Calculating SSD Wearout
SSDs have a predetermined wearout point at which they enter a failed state. This is because SSDs use nand flash which eventually loses its ability to accurate respond to IO requests. Determining the status of your SSD is vital, as knowing the state of its wearout can help you schedule much needed replacements.
First, you need to know the drive's rated TBW - terabytes or total bytes written - as this is what we'll be calculating against. This represents what the drive is rated to be able to handle. This can be determined usually through spec sheets or by using this useful database. It's not exhaustive, but it's usually good enough. For this example, our drive is rated for 400TB TBW.
Next, you need to know your drive's Total_LBAs_Written - a measurement of how many sectors have been written or modified on the drive. This can be determined by using the following:
root@example-pve:~# smartctl --all /dev/sdX --- snippet --- 206 Write_Error_Rate 0x000e 100 100 000 Old_age Always - 1 246 Total_LBAs_Written 0x0032 100 100 000 Old_age Always - 384578442888 247 Host_Program_Page_Count 0x0032 100 100 000 Old_age Always - 12018275091 248 FTL_Program_Page_Count 0x0032 100 100 000 Old_age Always - 84402429335 180 Unused_Reserve_NAND_Blk 0x0033 000 000 000 Pre-fail Always - 9380 210 Success_RAIN_Recov_Cnt 0x0032 100 100 000 Old_age Always - 4
The exact values available on your device differ from model to model.
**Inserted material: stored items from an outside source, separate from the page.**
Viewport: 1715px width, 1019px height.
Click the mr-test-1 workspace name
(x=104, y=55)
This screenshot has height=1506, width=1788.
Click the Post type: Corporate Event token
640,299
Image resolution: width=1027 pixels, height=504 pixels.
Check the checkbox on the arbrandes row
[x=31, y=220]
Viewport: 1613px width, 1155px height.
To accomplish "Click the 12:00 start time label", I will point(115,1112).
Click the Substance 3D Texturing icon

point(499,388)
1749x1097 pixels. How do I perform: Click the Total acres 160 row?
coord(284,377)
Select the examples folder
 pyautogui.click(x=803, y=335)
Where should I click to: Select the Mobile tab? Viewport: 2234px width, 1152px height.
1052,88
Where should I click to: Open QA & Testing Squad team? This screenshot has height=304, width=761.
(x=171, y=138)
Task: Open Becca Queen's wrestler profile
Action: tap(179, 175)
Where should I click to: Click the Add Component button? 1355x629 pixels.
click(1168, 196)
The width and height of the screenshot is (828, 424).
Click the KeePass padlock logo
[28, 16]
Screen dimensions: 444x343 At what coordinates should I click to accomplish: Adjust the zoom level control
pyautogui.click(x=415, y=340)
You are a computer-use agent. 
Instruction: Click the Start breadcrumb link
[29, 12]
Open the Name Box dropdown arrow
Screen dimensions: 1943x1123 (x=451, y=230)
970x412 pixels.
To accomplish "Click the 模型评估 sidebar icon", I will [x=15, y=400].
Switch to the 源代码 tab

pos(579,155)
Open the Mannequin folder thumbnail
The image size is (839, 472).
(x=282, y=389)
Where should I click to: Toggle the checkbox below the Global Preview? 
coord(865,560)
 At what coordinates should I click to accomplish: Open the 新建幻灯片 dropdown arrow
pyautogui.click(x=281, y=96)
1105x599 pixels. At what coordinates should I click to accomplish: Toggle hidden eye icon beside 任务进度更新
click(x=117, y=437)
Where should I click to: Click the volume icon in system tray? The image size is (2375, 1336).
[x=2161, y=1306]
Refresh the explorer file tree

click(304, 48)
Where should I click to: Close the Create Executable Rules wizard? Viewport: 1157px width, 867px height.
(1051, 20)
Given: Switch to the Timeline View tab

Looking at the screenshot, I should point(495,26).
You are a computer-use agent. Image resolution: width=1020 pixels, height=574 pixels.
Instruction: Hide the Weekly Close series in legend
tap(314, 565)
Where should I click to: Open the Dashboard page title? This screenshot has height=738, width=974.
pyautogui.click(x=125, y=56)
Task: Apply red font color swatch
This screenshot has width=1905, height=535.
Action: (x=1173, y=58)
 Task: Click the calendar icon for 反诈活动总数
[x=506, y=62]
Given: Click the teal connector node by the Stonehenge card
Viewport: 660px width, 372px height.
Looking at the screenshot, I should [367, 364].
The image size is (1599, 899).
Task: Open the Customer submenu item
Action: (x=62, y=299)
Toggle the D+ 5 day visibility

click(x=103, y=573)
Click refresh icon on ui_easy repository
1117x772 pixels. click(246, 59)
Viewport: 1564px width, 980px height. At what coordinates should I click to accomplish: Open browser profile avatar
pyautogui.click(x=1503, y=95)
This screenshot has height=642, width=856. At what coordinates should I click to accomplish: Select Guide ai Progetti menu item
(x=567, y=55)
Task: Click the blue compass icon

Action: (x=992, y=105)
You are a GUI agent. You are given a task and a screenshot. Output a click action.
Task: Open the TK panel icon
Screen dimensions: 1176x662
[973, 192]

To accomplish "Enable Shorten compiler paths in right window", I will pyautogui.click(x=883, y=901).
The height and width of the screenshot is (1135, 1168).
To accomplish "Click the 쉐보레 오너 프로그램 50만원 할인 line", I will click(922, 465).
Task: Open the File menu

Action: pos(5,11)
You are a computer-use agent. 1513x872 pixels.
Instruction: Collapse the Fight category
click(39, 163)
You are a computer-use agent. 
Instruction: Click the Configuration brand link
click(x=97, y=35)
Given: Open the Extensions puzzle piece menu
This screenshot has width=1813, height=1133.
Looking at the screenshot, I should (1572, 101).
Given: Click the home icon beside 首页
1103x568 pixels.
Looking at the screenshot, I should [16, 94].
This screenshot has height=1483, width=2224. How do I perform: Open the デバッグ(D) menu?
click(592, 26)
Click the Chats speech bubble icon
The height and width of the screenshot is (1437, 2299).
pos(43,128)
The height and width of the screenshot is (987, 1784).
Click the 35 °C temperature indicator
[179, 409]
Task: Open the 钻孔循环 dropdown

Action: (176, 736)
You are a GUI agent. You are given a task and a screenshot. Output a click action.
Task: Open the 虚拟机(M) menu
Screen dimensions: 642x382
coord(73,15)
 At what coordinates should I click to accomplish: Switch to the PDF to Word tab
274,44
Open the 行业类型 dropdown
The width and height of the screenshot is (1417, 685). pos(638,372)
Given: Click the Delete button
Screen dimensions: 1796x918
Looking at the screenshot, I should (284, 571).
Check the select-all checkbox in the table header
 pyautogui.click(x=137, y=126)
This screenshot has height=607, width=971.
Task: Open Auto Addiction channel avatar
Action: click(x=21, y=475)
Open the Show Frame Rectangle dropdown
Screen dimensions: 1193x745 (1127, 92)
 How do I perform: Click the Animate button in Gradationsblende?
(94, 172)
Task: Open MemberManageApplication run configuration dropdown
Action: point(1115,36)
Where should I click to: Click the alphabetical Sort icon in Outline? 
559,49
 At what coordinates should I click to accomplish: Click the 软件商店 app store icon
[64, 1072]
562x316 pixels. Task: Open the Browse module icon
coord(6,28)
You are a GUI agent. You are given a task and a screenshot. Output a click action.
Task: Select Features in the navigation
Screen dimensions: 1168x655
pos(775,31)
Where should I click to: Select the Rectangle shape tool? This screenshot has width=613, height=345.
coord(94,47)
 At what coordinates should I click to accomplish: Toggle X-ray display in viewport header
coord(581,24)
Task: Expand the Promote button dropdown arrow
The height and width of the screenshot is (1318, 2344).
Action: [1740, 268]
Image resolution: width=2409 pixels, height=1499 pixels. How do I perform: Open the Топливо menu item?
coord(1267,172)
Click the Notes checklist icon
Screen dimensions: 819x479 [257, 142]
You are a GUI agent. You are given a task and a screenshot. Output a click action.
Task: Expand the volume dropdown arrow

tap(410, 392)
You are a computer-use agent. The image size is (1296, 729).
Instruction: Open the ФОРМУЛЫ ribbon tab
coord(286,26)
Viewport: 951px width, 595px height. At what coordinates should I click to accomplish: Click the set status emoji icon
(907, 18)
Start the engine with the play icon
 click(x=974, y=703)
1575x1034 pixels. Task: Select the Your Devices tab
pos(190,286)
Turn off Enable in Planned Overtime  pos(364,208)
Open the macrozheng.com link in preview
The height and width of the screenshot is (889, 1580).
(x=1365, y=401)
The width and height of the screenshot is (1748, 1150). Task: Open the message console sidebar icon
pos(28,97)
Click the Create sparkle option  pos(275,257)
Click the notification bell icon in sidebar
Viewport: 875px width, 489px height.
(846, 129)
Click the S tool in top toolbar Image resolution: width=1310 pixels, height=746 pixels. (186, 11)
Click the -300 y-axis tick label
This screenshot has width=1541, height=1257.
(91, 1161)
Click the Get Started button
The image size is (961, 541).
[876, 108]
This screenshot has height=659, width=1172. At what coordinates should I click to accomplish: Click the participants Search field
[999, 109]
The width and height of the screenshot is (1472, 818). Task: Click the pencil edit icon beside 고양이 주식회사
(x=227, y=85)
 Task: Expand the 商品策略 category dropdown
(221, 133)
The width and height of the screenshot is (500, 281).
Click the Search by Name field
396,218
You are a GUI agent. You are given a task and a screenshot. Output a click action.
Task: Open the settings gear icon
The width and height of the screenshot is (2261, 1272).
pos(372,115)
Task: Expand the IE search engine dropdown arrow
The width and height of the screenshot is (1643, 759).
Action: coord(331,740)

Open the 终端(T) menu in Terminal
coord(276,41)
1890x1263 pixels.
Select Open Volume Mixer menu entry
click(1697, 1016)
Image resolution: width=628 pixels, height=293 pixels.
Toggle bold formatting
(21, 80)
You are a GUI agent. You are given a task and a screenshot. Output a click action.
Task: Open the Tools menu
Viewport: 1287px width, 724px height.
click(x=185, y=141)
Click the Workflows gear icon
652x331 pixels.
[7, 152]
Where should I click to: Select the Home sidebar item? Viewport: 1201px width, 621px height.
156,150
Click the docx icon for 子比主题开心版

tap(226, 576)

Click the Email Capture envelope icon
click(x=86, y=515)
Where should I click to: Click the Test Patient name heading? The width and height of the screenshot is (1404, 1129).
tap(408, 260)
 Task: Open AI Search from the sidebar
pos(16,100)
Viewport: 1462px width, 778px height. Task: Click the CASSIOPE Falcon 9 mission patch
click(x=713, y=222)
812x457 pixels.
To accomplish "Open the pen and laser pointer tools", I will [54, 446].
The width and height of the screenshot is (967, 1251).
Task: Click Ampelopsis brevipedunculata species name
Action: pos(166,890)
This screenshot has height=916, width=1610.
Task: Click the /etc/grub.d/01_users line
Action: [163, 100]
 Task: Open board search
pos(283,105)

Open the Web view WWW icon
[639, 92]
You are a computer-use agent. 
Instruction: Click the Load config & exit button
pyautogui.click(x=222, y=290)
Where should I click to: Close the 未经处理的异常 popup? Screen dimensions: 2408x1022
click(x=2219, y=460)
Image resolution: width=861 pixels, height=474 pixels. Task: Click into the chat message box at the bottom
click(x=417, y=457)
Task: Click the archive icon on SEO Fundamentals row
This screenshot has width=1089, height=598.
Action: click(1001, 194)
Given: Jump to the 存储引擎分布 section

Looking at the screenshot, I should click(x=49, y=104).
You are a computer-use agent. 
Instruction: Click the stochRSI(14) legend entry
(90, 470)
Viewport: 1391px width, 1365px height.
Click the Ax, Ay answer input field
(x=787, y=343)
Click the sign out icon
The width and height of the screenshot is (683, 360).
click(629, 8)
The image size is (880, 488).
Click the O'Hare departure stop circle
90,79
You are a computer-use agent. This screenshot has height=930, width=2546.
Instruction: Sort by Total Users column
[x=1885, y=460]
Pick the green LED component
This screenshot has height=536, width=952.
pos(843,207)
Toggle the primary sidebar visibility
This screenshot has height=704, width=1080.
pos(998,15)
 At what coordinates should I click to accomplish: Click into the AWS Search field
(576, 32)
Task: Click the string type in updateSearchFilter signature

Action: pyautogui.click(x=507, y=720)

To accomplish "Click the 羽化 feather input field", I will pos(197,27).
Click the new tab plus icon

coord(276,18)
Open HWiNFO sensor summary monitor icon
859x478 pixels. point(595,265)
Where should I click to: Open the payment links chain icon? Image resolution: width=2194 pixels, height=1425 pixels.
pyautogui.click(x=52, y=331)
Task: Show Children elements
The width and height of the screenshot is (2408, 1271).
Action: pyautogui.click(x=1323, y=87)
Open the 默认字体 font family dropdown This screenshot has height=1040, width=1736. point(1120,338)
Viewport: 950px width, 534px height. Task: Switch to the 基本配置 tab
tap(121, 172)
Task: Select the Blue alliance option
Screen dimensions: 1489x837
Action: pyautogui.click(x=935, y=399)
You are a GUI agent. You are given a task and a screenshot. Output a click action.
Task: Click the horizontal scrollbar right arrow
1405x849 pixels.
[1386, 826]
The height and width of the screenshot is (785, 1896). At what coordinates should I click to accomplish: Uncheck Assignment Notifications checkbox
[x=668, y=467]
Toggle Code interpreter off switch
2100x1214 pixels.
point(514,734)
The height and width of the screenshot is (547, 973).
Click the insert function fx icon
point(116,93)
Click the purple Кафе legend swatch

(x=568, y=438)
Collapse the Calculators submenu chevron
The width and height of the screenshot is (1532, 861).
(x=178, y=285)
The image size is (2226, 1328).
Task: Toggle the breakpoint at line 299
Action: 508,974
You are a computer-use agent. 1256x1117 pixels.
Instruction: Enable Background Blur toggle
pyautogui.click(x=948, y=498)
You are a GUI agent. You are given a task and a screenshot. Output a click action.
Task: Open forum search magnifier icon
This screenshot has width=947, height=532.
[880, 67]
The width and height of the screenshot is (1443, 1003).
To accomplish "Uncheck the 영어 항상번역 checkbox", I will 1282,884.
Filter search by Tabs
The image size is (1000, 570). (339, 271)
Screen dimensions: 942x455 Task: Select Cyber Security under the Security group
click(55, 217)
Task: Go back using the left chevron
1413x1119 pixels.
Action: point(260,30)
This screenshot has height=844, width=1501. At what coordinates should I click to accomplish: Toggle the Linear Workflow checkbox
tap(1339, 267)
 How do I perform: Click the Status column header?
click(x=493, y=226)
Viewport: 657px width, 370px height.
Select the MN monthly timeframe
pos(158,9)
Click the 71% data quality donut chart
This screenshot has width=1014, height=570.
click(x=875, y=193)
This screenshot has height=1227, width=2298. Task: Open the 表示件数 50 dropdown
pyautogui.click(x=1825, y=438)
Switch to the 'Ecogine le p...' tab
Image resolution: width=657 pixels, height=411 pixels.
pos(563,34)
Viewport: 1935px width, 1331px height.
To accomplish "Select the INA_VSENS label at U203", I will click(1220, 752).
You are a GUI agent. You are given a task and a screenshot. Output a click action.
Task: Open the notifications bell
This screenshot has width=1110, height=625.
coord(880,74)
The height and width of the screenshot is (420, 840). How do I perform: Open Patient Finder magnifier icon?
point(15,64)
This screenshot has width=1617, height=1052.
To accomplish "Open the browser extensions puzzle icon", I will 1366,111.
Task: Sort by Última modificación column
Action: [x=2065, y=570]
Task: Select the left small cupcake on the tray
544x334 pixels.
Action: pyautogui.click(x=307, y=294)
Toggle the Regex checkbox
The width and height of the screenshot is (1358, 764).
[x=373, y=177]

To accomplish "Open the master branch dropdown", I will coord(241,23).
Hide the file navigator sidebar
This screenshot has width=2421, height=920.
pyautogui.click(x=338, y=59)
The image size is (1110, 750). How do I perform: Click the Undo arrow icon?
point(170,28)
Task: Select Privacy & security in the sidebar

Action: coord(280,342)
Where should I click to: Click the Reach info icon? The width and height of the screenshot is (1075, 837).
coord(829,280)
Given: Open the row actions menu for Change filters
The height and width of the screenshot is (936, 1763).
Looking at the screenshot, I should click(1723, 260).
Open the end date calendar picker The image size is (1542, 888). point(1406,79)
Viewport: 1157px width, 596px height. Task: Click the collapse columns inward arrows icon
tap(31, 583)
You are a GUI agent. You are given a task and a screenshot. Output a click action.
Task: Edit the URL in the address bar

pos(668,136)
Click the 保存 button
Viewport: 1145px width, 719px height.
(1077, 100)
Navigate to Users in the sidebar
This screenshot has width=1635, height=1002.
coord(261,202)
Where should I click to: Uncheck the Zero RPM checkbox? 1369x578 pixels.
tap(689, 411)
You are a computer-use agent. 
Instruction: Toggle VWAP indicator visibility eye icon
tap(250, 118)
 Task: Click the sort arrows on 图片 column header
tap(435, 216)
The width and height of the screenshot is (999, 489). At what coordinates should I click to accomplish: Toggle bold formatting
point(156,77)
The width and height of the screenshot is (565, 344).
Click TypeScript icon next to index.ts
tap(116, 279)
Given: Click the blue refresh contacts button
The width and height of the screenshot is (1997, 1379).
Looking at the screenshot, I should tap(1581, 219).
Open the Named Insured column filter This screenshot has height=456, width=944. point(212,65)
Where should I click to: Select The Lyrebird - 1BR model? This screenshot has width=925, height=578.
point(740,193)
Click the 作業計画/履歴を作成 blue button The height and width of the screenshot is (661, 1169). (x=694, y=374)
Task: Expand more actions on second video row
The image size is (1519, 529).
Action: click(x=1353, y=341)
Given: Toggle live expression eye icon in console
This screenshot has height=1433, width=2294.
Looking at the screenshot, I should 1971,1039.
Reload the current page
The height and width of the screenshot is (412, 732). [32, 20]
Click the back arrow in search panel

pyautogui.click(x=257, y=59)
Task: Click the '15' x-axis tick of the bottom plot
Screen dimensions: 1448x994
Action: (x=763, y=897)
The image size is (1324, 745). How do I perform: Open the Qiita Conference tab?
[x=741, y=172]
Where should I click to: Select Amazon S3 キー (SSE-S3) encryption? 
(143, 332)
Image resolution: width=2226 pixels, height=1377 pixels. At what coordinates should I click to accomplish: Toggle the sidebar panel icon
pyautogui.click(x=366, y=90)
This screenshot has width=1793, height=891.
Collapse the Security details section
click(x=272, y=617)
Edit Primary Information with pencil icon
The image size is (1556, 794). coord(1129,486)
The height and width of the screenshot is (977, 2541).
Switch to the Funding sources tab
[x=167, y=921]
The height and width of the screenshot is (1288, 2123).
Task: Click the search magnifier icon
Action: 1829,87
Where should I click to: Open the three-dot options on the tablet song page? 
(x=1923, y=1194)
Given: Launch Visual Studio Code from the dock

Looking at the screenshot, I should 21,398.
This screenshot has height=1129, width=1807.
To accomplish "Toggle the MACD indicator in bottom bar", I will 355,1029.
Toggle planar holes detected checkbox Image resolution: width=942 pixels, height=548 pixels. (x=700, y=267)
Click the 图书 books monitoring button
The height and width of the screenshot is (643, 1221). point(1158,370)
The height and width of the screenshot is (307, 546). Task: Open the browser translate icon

Some even have an explicit field for expected lifetime remaining, but not all do, so this method may be the best option.
Then, we multiply this value (on the right hand side, the raw bytes value) by the Sector Size of the drive. This can also be gotten from this command:
Sector Size: 512 bytes logical/physical
Now we can get the actual terabyte amount using this formula:
(total_lbas_written * sector_size) / (1024^4) (384578442888 * 512) / (1024^4) ≈ 179TB
Now, we know that on this drive, 179TB has been written. Remember how our drive is rated for about 400TB? That means that our drive currently has (179/400) ≈ .45 ≈ 45% wearout.
Proxmox uses a slightly more sophisticated internal algorithm, and may use a self-discovered max TBW rating indicator, which could explain discrepancies within a few percent. Case in point, Proxmox tells us that this drive actually has 49% wearout. But hey, that's really close! Close enough to schedule on.